It starts with a Facebook photo at a water park in Brooklyn. People are in bathing suits, in cutoffs, in tank tops, cooling off in fountains and little urban pools. I am in a long sleeved shirt, long pants, a floppy hat, dark glasses; to protect myself from the sun. Fear-based attire. Vanity attire. Protect the complexion at all costs.
I title the photo: “Gertrude Stein goes to the water park.” And I think, “Yes! Put Gertrude in a place not at all of her time, her understanding, her world and see what happens.“
Where shall we put her? How about the landscape of my childhood: Los Angeles in the 1960’s and 1970’s.
I tell the brilliant Los Angeles photographer Ed Valfre–who captures all kinds of Los Angeles in all kinds of moods–my idea. He is enchanted with the idea.
I dress as her. I don her traditional attire, in preparation for plunging back into Los Angeles. People are skeptical. They say, “You look nothing like her.” Alice B. Toklas, maybe. But Gertrude, no.
I don’t care. Because it’s the idea of Gertrude. The unapologetic portliness, the determined way she places weight more in one foot than in the other when she stands, her heavy shoes, her brooches, her men’s sweater vests. Her solidity. And the same unblinking gaze in every photo.
I can’t lie. I do this to amuse myself; I love incongruity. Fortunately, Los Angeles-based photographer Ed Valfre–who explores all of Los Angeles capturing its tableaux and its nuances–thinks it’s funny as well. So we set out to drop Gertrude into the Los Angeles of the the 1960’s and 1970’s, the Los Angeles of my childhood.
In my childhood, LA felt like a prison. Concrete. Asphalt. Needing a car and not having one. A sun that burned too perfectly bright. Hideous strip malls, garish advertisements, harshly lit gas stations. I was there, just in time to see the corporate, the developments all replacing the solid, the beautiful the natural. Razed fruit orchards, disappearing horse farms, low slung ranch houses turning into stucco apartment complexes. The obliteration of history. My world is floating away, I am floating away.
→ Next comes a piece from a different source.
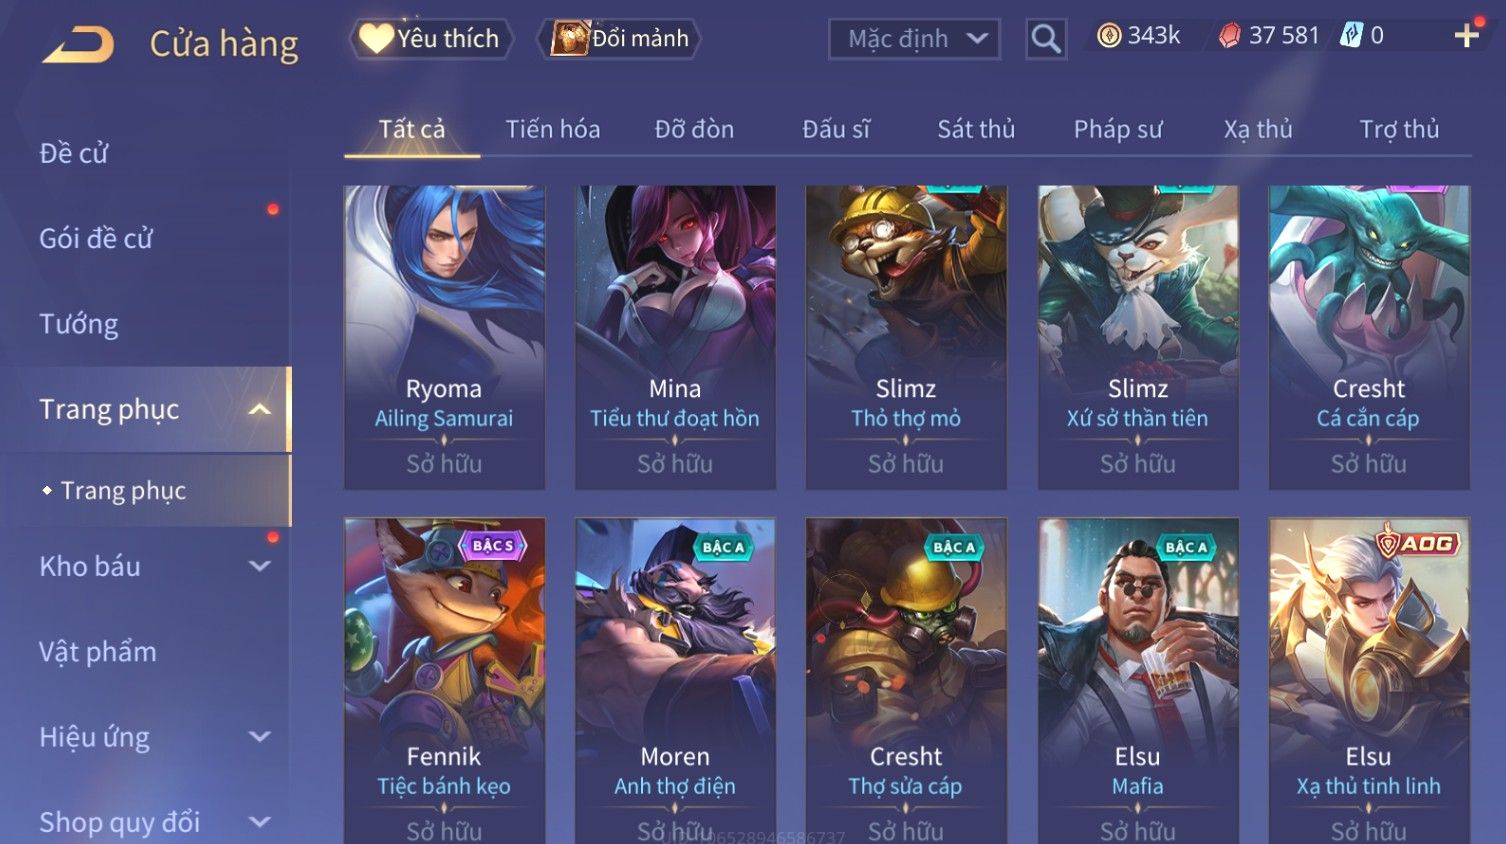
Task: Click the red gem currency icon
Action: (x=1230, y=36)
Can things just hold still?, I beg. Can I grab on to something, hold it in my hand, call it mine? Can I be from somewhere, historical, traditional, grounded? I have to get out, to something not about to disappear. I flee to Paris at 17, longing for the old, the solid. I cut my knee tripping on a cobblestone street my 3rd day there and am thrilled. Cobblestone, I think. Cobblestone is history.
Gertrude had the privilege of Paris in its glory. Uncrowded and unpolluted. Holding court with the Moderns–the painters, the writers, the intellectuals. A household, a social life kept neat by her lover and companion Alice B. Toklas. Gertrude the anchor, the leader, the queen bee. It all seems so perfect. I want to force her to experience my world of anomie. So I shove her into it, from a place of envy.
When I look at these photos, I see that this does not bother her at all. Gertrude is Gertrude against the harsh blue sky of the Southland, an airplane almost scraping the top of her head. She is at home on the fake donkey in Olvera Street, holding her own next to the kid smoking on the bench in Chinatown. She is not flummoxed by the harsh lighting of the 7-11 or the garish pink of a Slurpee.
Mostly, though, she’s just funny. She’s the funny of incongruity. And with that amusement comes a certain relief, at least for me:, her persistent solidity in what I still think of as a quickly shifting landscape. “I am Gertrude,” she seems to say. “I am here. Hold still, I’m pinning everything in this changing world to one place. Nothing changes while I’m here.”